-------- Data for this exercise --------

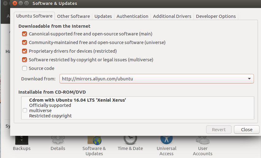
Task: Toggle Community-maintained software (universe) checkbox
Action: (x=25, y=43)
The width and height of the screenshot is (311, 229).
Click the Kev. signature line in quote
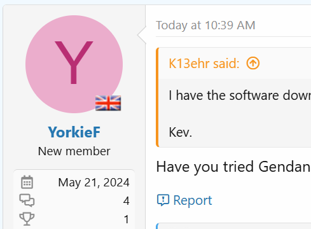tap(181, 132)
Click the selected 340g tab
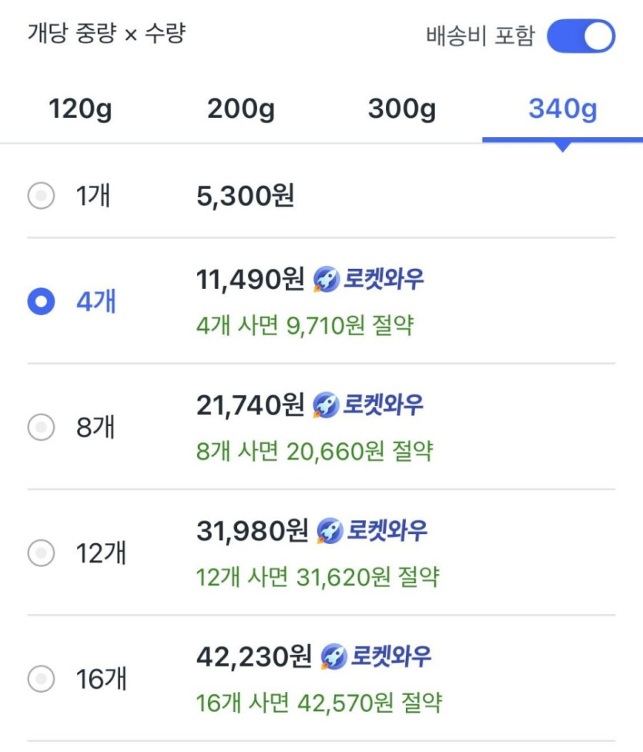643x752 pixels. click(562, 109)
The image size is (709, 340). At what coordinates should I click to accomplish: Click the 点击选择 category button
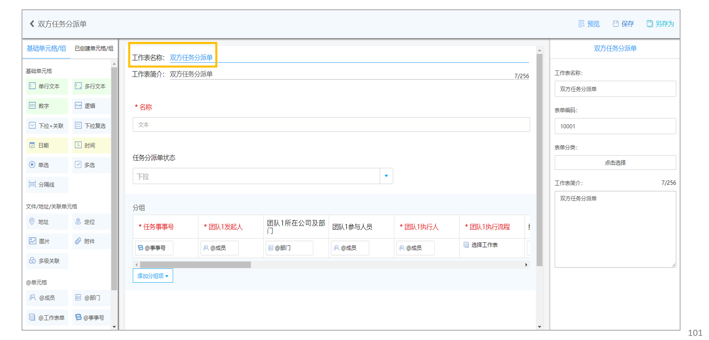615,162
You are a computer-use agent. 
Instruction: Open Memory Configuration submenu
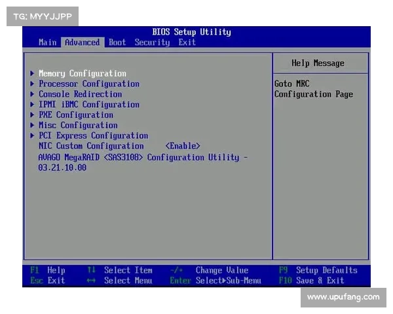coord(82,73)
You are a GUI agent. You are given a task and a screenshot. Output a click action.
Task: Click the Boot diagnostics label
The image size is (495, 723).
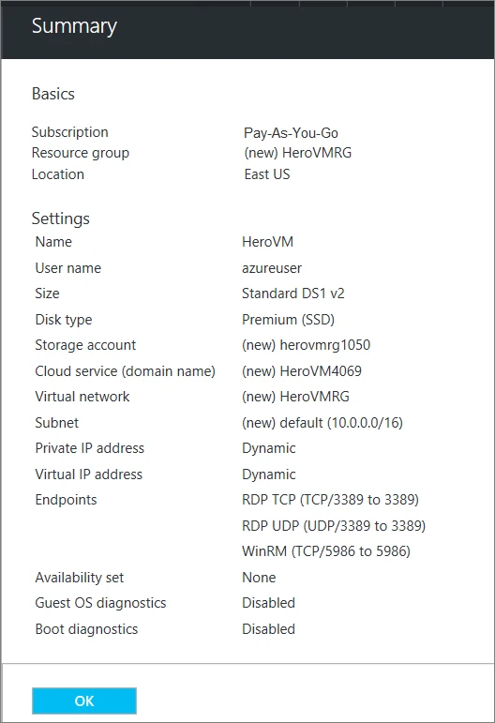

--------

Copy all the records above word for word, leaving out the pictures.

# Task output
Task: Toggle Community-maintained software (universe) checkbox
Action: (x=25, y=43)
The width and height of the screenshot is (311, 229).
Click the Kev. signature line in quote
tap(181, 132)
Click the selected 340g tab
643x752 pixels. click(562, 109)
The image size is (709, 340). At what coordinates should I click to accomplish: Click the 点击选择 category button
615,162
You are a computer-use agent. 
Instruction: Open Memory Configuration submenu
coord(82,73)
You are a GUI agent. You are given a task and a screenshot. Output a click action.
Task: Click the Boot diagnostics label
The image size is (495, 723).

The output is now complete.